**What is required:**
Word for word, transcribe every line from the one holding "Where should I" through the end of the records, but not the pictures.

══ Data ══

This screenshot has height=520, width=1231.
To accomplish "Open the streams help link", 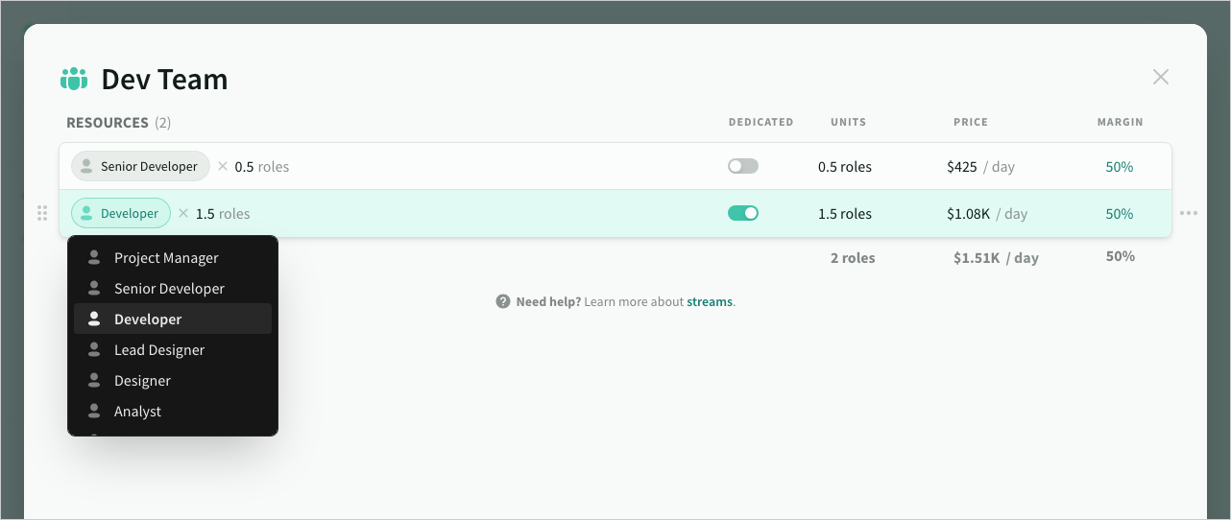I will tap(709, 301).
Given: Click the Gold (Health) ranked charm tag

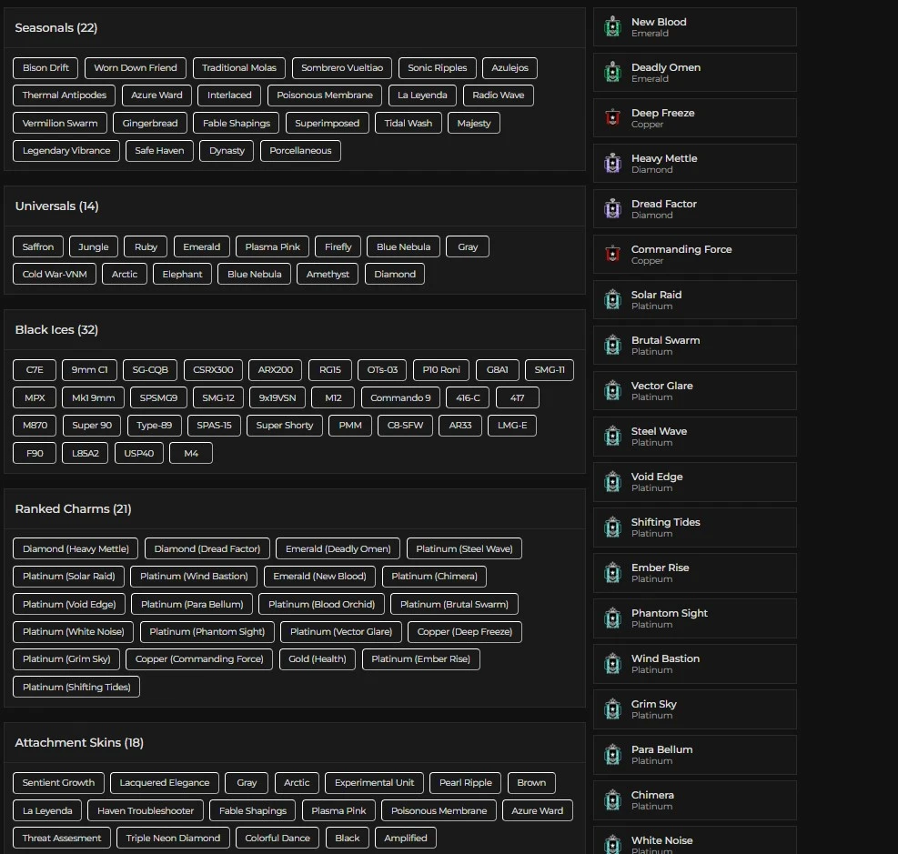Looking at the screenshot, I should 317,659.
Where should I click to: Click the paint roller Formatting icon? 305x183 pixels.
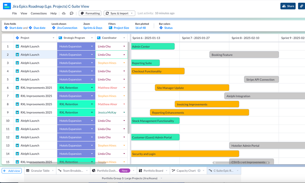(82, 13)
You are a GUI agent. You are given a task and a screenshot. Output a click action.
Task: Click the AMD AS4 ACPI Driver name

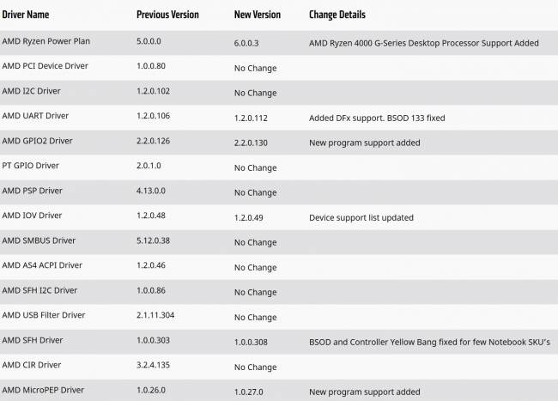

═══

**Output of the exercise:**
Where should I click to: Click the paint roller Formatting icon? 305x183 pixels.
(82, 13)
You are a GUI agent. You are given a task and a screenshot. Output a click action.
Task: Click the AMD AS4 ACPI Driver name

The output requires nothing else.